An introduction to ModelingToolkit
The ModelingToolkit ecosystem is built on top of the DifferentialEquations.jl suite of solvers, and the Symbolics.jl suite of symbolic tools.
In order to run this tutorial, you'll need the following packages:
using ModelingToolkit,
Symbolics, # Symbolic expressions and manipulation
ForwardDiff, # Compute the derivative of a function
OrdinaryDiffEqDefault # Solve ODEs
Symbolic expressions
ModelingToolkit is based on Symbolics.jl. The main unit of Symbolics.jl is the Variable
, which you can define by the @variables
macro:
@variables t
A Symbolics variable can also depend on an independent variable, so you can say that x
is a function of t
:
@variables x(t)
This can also go multidimensional, so you can say that z
is a function of x
, y
, and t
:
@variables x1 y1 t1
@variables z(x1, y1, t1)
In Symbolics, you define equations by the ~
operator (not =
, since that becomes a Julia variable assignment).
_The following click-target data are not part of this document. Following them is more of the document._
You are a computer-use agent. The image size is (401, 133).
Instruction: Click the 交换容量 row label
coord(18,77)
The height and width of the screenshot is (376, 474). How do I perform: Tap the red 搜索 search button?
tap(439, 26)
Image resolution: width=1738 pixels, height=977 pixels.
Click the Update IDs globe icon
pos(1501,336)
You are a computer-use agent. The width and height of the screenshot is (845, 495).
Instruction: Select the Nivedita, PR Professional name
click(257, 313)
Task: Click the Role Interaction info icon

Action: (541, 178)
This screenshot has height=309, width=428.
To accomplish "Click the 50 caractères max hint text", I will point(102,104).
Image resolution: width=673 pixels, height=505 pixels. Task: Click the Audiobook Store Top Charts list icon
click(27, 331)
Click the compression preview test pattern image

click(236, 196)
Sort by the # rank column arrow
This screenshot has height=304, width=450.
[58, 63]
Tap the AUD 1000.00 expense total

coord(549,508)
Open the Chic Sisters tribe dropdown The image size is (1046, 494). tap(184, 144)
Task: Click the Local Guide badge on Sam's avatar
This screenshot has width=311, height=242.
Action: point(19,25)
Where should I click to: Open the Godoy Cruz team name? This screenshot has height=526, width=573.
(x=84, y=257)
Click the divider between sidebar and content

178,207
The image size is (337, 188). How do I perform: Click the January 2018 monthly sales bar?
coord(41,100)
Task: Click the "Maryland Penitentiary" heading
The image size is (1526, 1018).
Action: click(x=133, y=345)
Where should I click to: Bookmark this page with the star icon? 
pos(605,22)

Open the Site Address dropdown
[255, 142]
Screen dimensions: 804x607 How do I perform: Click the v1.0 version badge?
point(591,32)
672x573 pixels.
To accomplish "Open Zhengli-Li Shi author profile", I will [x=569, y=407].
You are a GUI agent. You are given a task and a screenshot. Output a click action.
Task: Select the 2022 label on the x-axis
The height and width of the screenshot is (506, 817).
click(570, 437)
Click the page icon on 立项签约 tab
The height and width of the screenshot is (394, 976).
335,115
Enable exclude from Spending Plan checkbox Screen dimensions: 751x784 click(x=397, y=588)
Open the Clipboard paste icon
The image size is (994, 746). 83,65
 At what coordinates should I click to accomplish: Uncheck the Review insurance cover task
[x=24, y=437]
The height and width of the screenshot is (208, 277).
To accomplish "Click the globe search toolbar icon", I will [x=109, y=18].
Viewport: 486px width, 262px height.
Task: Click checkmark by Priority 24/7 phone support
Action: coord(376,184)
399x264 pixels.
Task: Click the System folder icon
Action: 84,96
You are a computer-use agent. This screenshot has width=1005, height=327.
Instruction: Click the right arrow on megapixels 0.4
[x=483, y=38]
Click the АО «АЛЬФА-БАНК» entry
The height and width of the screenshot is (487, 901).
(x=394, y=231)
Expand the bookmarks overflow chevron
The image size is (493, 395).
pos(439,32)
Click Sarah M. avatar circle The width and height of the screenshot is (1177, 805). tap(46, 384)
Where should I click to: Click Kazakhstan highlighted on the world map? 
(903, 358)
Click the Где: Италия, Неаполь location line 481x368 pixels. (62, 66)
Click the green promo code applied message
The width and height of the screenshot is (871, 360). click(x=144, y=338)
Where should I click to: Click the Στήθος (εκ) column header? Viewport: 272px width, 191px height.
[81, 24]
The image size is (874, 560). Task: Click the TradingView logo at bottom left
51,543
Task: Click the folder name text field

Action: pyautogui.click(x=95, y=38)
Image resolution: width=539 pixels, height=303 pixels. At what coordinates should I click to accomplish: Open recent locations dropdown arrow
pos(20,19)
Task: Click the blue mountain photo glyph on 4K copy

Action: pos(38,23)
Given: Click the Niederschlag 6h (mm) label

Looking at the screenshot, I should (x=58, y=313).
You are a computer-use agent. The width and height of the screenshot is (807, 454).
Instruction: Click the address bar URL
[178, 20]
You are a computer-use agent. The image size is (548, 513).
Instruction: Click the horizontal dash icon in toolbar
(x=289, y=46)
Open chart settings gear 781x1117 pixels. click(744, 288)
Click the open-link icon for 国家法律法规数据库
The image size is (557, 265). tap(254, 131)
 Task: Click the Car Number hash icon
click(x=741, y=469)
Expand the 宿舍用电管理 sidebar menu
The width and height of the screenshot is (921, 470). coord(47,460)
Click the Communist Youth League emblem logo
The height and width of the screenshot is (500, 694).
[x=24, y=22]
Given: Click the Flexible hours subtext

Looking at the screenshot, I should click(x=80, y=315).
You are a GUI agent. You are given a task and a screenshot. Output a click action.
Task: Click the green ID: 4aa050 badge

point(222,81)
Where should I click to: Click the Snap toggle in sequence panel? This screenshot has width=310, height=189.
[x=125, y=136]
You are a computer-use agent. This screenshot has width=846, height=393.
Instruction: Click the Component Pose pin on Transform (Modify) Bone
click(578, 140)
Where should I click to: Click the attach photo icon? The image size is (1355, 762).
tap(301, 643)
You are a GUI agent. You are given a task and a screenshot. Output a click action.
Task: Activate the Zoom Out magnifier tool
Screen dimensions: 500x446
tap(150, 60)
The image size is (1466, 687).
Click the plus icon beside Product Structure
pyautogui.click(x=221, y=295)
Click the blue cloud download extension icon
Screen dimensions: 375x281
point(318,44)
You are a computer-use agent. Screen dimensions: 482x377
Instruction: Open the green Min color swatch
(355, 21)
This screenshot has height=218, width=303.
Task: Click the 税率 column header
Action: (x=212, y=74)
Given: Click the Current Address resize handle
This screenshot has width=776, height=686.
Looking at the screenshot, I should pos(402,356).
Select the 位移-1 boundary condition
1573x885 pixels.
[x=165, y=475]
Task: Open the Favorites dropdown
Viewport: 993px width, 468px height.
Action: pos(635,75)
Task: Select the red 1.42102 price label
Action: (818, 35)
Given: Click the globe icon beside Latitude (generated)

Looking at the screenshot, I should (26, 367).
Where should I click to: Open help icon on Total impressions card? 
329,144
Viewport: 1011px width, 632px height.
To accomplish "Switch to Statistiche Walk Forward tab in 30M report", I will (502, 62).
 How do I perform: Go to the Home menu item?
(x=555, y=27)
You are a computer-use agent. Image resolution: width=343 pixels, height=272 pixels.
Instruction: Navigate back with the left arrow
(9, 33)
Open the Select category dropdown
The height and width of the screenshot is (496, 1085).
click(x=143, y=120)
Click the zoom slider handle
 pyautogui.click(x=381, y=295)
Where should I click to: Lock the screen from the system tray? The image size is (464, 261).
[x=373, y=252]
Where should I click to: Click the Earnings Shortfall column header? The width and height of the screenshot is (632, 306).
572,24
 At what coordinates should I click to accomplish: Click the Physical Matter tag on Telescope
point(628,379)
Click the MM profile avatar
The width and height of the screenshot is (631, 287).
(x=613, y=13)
For example, let's define an equation for sin(t)
:
eq = x ~ sin(t)
These equations can be as complex as you want, and can even include function calls provided that Symbolics.jl can trace through them. We will explain more about tracing two sections from now.
Taking derivatives
Symbolics also allows you to define operators. For example, you can define an operator that is the differential of a variable:
D = Differential(t)
Differential(t)
If we want to take the derivative of sin(t)
with respect to t
, we can call the differential operator on sin(t).
eq_prime = D(sin(t))
This is itself a symbolic expression - you do not get the result immediately. But you can expand it and get the result:
expand_derivatives(eq_prime)
This is what we expect - cos(t)
.
Equations to numerical functions
Now, let's go into the interesting bit - generating fast numerical functions from our symbolic expressions.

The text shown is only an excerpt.